# General questions on component orientation



## carlsoncoder (Apr 28, 2020)

Hi all -

I just ordered some parts for the "Cross Contaminator" build.  I have all the components and just waiting on the PCB's in the mail.

I'm familiar with soldering but not so much with reading PCB layouts.  I figured most of it out with some searches and the WIKI, but have a few quick questions I was hoping someone might be able to answer.   I'm referring to this build guide:   

https://docs.pedalpcb.com/project/CrossContaminator.pdf

Questions:


Some of the capacitor connections on the PCB show a +/- (C2, C3, C7, C100, C5), while others don’t (C1, C4, C6, C8, C9).  Does this mean the polarity orientation just doesn't matter for those ones?
2N1711 transistors - these are NPN and I know which pin on the transistor is the Base/Emitter/Collector - but I’m not sure which pin goes to where on the PCB?
1/4” TS jacks - Sleeve goes to ground (on PCB) and tip goes to the footswitch, right?
Thanks for any help you can provide!


----------



## Nostradoomus (Apr 28, 2020)

1) Yes, generally the polarized capacitors are electrolytic (which have the negative leg marked with a band on the side or designated by a shorter leg) and everything nonpolarized is film/ceramic.

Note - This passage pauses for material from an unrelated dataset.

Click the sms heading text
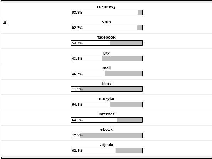 [x=106, y=22]
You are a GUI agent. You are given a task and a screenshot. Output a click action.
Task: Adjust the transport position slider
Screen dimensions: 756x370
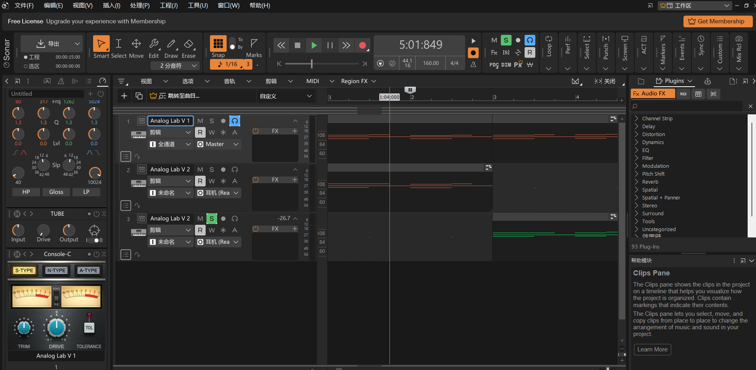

2) On the top silkscreen of the board there should be a flat side and a rounded side just like the transistor itself. Be careful if you use a substitute that the pin out matches, check the data sheet as you may need to flip it around.

3) Yes


----------



## carlsoncoder (Apr 28, 2020)

Awesome, thanks a ton for the quick and helpful reply!!


----------



## carlsoncoder (Apr 29, 2020)

Nostradoomus said:


> On the top silkscreen of the board there should be a flat side and a rounded side just like the transistor itself. Be careful if you use a substitute that the pin out matches, check the data sheet as you may need to flip it around.



So, I just checked my transistors.  They are 2N1711 transistors from Central Semiconductor:

I found the datasheet (https://my.centralsemi.com/datasheets/2N1711.PDF), so I'm able to tell which pin is the Emitter/Base/Collector. However, the full transistor is circular all around, and does not have a flat-side.

I followed the circuit diagram on the cross contaminator build docs, and I think that the arrow points in the direction of the current of the transistor, so I'd assume that would be the emitter right?  If that's right and I read the rest of the circuit right, I think it would go like this:


Q1
(Left most pin on board for Q1) - Pin labeled as “1” with an arrow pointing towards R3
Emitter goes here

(Middle pin on board for Q1) - Pin labeled as “2”, no arrow, trace goes to R4
Base goes here

(Right most pin on board for Q1) - Pin labeled as “3”, no arrow, trace goes to R6
Collector goes here


Q2
(Left most pin on board for Q2) - Pin labeled as “1” with an arrow pointing towards R5/C5
Emitter goes here

(Middle pin on board for Q2) - Pin labeled as “2”, no arrow, trace goes to C6/Q1/R6
Base goes here

(Right most pin on board for Q2) - Pin labeled as "3", no arrow, trace goes to C7
Collector goes here



Does that sound right or did I miss something?  Just want to make sure it's right before I solder.

Thanks!


----------



## Nostradoomus (Apr 29, 2020)

That’s correct. Usually if the transistor is a metal can the silkscreen on the PCB would reflect that and have a tab for where the emitter lines up...not this time though haha


----------